UNITED STATES of America, Plaintiff-Appellee, v. Jerry W. WILLIAMS, Defendant-Appellant.
    No. 04-40136.
    Summary Calendar.
    United States Court of Appeals, Fifth Circuit.
    Decided July 22, 2005.
    David Haskell Henderson, Jr., Assistant U.S. Attorney, U.S. Attorney’s Office Eastern District of Texas, Beaumont, TX, for Plaintiff-Appellee.
    Jerry W. Williams, Missouri City, TX, pro se.
    Before JOLLY, DAVIS and OWEN, Circuit Judges.
   PER CURIAM:

Following a jury trial, Jerry W. Williams was found guilty of 14 counts of making a false statement. The district court sentenced Williams to serve six months in prison and a two-year term of supervised release. The district court also ordered that Williams pay a $1400 assessment, a $1000 fine, and $1268.08 restitution. The instant appeal concerns the district court’s denial of several postconviction motions filed by Williams.

Williams argues that the district court erred in denying his motions seeking an exception to the travel restriction that was imposed as a condition of his supervised release. Williams has not shown that the district court erred in imposing and enforcing this condition of his supervised release. See United States v. Torres-Aguilar, 352 F.3d 934, 936 (5th Cir. 2003). Williams likewise has not shown that the district court erred in denying his motion seeking waiver of his assessment and fine.

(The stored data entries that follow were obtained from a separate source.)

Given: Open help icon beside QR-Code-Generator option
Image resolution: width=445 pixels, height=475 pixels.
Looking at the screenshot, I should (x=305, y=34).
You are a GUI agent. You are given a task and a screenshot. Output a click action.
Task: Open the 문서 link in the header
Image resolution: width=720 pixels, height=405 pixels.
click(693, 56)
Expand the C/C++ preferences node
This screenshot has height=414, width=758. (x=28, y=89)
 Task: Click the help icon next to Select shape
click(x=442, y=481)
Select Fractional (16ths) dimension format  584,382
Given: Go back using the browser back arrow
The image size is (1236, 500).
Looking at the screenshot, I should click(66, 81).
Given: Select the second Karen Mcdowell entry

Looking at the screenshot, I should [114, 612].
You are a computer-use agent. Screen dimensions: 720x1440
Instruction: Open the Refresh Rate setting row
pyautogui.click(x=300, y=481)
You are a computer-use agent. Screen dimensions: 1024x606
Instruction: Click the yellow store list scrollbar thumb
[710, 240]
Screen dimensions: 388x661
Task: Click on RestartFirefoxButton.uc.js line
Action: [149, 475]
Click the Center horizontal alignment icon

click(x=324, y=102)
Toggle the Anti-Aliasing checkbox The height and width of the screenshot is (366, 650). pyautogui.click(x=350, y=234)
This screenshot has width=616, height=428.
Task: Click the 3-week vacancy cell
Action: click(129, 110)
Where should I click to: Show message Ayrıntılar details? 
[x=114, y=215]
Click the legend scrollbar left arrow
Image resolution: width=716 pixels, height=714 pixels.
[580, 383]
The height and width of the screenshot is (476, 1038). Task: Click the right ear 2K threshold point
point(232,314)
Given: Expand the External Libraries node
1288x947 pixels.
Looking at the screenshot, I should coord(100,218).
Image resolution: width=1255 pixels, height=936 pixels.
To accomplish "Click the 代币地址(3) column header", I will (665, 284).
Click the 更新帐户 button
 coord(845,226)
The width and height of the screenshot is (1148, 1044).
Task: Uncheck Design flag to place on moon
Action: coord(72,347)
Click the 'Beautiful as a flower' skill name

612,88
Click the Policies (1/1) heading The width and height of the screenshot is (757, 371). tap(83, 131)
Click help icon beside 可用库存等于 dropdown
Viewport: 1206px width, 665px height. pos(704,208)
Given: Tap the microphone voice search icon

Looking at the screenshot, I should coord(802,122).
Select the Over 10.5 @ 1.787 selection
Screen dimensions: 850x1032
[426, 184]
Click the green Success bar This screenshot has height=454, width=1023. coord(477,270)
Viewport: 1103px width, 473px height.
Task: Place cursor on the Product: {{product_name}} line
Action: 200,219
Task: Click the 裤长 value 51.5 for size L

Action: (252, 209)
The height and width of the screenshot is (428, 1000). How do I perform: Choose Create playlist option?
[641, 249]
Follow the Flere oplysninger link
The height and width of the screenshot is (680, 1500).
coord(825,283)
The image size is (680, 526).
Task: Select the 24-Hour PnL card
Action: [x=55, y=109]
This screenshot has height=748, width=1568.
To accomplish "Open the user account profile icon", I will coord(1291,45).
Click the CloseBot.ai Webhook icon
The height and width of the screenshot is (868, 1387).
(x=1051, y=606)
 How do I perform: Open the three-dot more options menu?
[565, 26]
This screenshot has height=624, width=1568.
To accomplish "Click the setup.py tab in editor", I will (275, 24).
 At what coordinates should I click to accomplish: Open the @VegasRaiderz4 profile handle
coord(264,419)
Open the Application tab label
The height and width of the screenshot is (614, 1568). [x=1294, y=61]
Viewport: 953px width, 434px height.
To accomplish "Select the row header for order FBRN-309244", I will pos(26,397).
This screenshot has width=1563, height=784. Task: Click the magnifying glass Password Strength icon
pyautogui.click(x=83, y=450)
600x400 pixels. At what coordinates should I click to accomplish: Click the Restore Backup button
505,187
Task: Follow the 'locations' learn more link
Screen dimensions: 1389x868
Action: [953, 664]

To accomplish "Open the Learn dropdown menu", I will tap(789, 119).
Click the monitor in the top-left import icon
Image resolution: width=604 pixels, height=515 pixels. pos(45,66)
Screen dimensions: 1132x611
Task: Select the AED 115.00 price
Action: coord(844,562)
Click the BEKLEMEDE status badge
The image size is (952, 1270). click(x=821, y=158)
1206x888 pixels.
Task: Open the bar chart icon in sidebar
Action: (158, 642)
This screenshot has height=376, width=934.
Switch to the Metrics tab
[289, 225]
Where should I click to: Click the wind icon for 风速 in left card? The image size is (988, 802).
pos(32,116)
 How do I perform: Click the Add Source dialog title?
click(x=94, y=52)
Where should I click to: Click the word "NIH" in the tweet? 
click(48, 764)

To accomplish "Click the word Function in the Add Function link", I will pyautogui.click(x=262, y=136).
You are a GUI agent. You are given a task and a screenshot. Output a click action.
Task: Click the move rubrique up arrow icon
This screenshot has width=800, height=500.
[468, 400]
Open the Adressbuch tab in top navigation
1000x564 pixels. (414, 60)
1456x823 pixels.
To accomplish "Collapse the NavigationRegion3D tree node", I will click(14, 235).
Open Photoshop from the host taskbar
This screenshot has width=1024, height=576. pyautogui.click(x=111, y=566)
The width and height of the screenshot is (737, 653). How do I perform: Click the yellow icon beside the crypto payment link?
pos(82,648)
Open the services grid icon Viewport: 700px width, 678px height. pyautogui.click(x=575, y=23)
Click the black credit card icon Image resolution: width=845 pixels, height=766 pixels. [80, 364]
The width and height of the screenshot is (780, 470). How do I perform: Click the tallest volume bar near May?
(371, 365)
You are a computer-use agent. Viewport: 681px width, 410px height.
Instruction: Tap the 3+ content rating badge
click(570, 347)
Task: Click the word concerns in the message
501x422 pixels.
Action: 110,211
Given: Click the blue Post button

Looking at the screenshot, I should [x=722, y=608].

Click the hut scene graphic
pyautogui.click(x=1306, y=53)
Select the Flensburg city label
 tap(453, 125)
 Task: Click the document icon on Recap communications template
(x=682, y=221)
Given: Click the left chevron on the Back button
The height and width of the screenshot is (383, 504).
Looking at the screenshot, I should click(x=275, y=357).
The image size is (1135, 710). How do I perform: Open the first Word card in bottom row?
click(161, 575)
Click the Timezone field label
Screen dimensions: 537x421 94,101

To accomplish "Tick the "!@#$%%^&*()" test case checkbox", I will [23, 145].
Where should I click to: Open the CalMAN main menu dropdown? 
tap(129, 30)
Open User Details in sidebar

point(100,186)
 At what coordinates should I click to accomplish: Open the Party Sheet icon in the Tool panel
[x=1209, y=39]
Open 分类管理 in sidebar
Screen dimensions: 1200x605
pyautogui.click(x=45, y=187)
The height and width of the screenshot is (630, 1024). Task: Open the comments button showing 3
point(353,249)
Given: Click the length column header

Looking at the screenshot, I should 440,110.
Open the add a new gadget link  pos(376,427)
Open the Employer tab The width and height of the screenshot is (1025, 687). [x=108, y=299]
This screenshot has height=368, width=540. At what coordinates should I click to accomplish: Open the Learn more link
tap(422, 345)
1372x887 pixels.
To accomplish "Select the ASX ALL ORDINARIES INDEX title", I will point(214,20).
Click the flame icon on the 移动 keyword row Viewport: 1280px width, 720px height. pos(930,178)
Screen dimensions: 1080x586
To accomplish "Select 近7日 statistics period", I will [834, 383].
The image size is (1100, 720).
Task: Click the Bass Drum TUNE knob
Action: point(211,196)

Williams argues for the first time in this appeal that the district court erred by imposing his supervised release term to run consecutively to the sentence imposed upon revocation of his state probation; that the district court improperly calculated the amount of restitution he owed; that the district court failed to consider the proper factors before imposing his fíne, assessment, and restitution; that the district court erred in computing his criminal history; and that the district court erred in crediting the probation officer’s testimony at sentencing. Because these arguments are being raised for the first time in this appeal, we decline to consider them. See Leverette v. Louisville Ladder Co., 183 F.3d 339, 342 (5th Cir.1999); Varnado v. Lynaugh, 920 F.2d 320, 321 (5th Cir.1991).

Williams has shown no error in the judgments of the district court denying his motions. Accordingly, these judgments are AFFIRMED. 
      
       Pursuant to 5th Cir. R. 47.5, the court has determined that this opinion should not be published and is not precedent except under the limited circumstances set forth in 5th Cir. R. 47.5.4.